MEN ARE BETTER AT MAP READING
I’ll go quietly on this one. In general, men do seem better, although I know plenty of women who are the navigators in the relationship, in more sense than one. What’s incontestable is that the car is the site of more spats between men and women than anywhere else.
Method
We were dumped in Milton Keynes, home of roundabouts and a baffling grid system that seems logical only to the initiated. We were each given a map and asked to navigate our way to a specific location, while the other acted as driver. We had a psychologist, Dr Qazi Rahman of the University of East London, sitting in the back of the car, noting our responses and times. Afterwards, we were each shown a map, given two points and asked to describe in one minute how to get from one to the other.
Result
Quentin walked this one. I took 18 minutes to direct him to a location apparently only five minutes away. He took nine minutes. We both completed the second task, but the directions we gave were totally different. I gave landmarks as well as left and right. Quentin mainly offered left and right.
Conclusion
The research is unequivocal. Men definitely are better map readers than women. “The difference between the sexes is an equivalent difference from that of the height between a 12-year-old and an 18-year-old,” said Dr Rahman. A wealth of research supports men’s superior abilities in direction finding. Even if women become practised at map reading, they still do worse than the best men. When describing a route I used landmarks, which is typical for a woman. Quentin tended to say things such as “Go forwards through six roundabouts” or “head north”. Pardon? I had no idea where north was. This is typical of women. Men on the other hand rely on compass points and have a far better sense of north and south. They are also more likely to describe distances.

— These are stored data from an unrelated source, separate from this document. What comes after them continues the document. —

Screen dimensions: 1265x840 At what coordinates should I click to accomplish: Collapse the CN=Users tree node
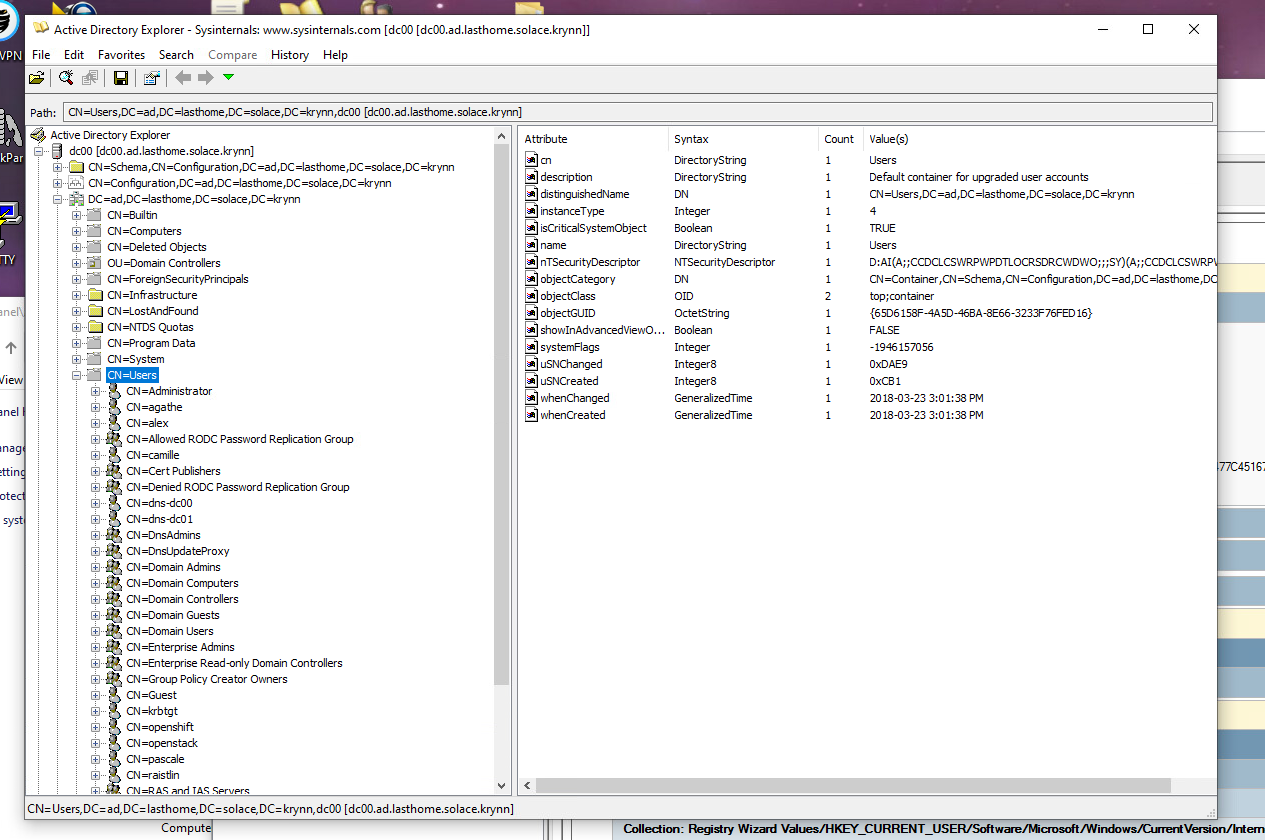pyautogui.click(x=77, y=375)
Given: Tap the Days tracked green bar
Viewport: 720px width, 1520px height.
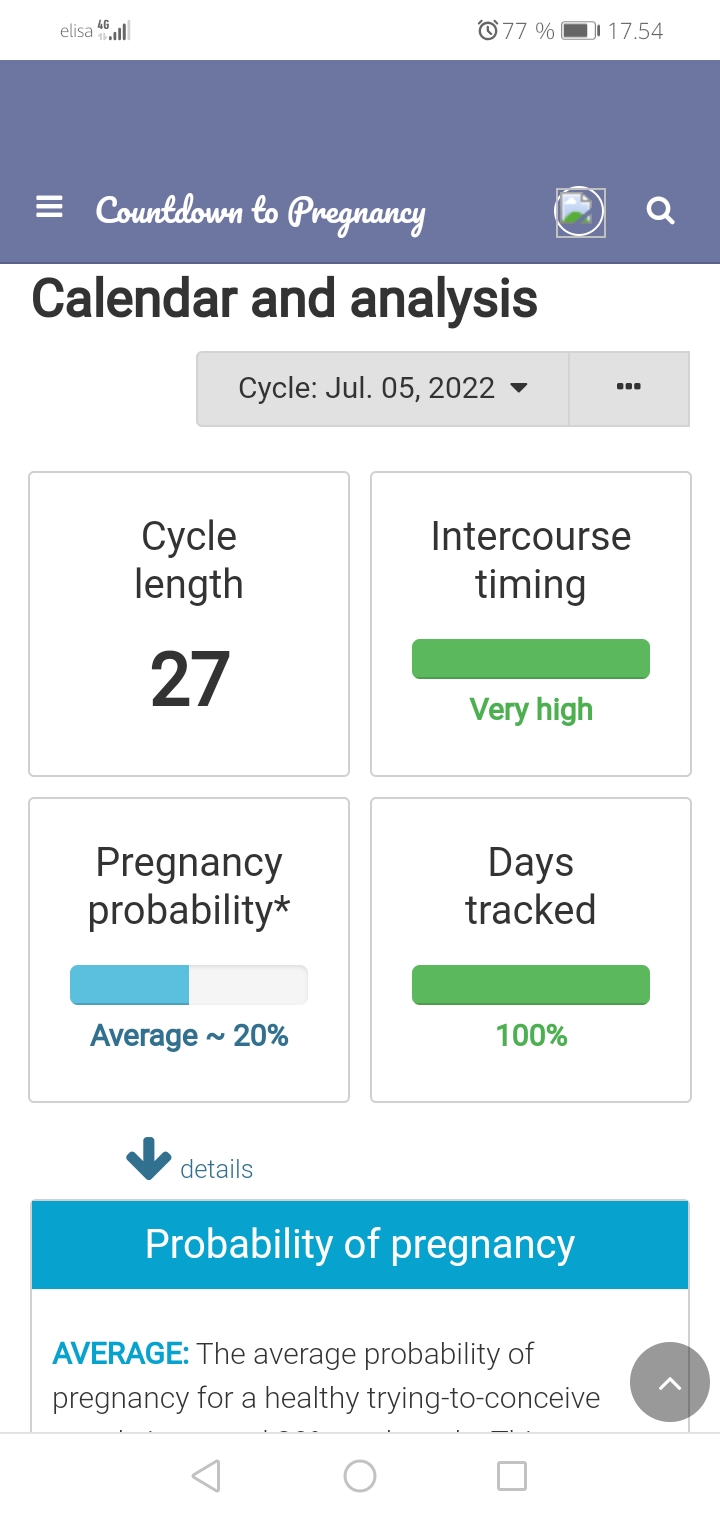Looking at the screenshot, I should pyautogui.click(x=530, y=985).
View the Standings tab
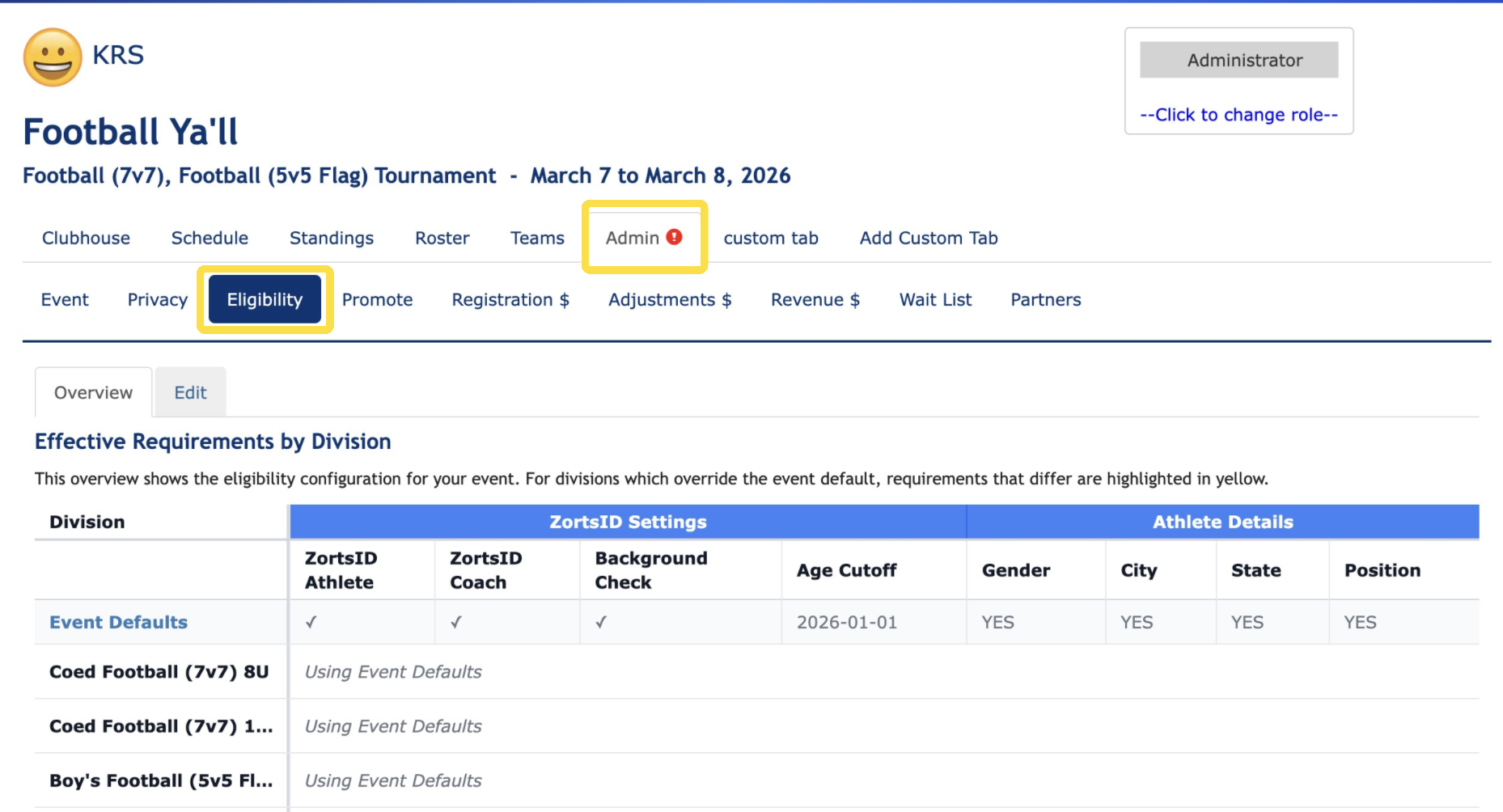 click(x=332, y=239)
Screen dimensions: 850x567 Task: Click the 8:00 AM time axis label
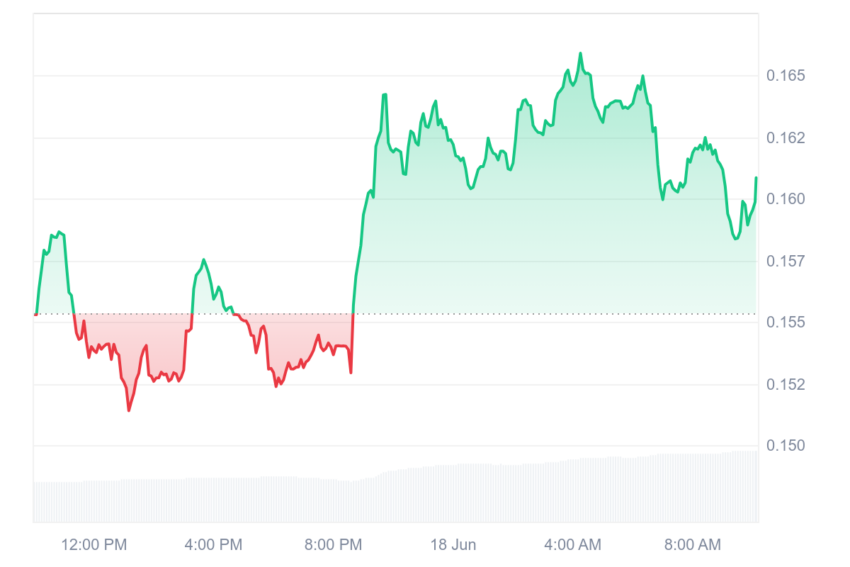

What of gay men and women? Fascinatingly, gay women are as useless as the rest of their sex in getting from A to B with a map, but gay men employ both male and female route-finding strategies. This suggests that their brains are a sexual mosaic, says Dr Rahman.
Typically females will turn the map to the direction of travel (which is what I did). Women orientate in relation to themselves. There are a number of hypotheses as to why there is such a marked gender difference, which relates mainly to our hunter-gatherer past when men needed to range over large distances in search of prey and find their way home again, while women stuck to shorter routes, which they memorised using landmarks. Science does not relate why men never a) admit they are lost and b) refuse to ask directions.
MULTITASKING
Of course women are better at multitasking. It’s part of the deal for women. You get a womb, you get multitasking skills thrown in. It’s why women will take over the world one day. And since I regard myself as the MT Queen, I was pretty confident that I’d wipe the floor with Quentin while baking a tarte tatin. Why were we doing this, I thought, when the result was sure to be such a dead cert?
Method
We each got exactly five minutes in the BBC kitchen, during which we had to fry an egg to perfection, make two slices of toast, a cup of lapsang souchong with milk, count backwards in 7s from 110, put a set of children’s fridge magnet letters into alphabetical order, receive a text with an instruction (pink laundry into white bag) and a phone call asking us to look up something specific in the Radio Times. So far, so like home.
Result
For the alphabet, I used a P instead of a D and vice versa (which I call a technical fault) and I failed miserably on the 7s, which I eventually gave up on. Quentin did all these things faultlessly, so he won. But his strategy was very different. He planned a time gap in which to do his counting, which I think means that he wasn’t multitasking at all.
Conclusion
Studies of blood flow and activity during activity by Ruben and Raquel Gur, of the University of Pennsylvania, have indicated that women repeatedly used more parts of their brain when given a wide variety of verbal and spatial tasks. It is believed that this may help them to focus on several things at once, but there’s still no evidence that women are better at multitasking than men.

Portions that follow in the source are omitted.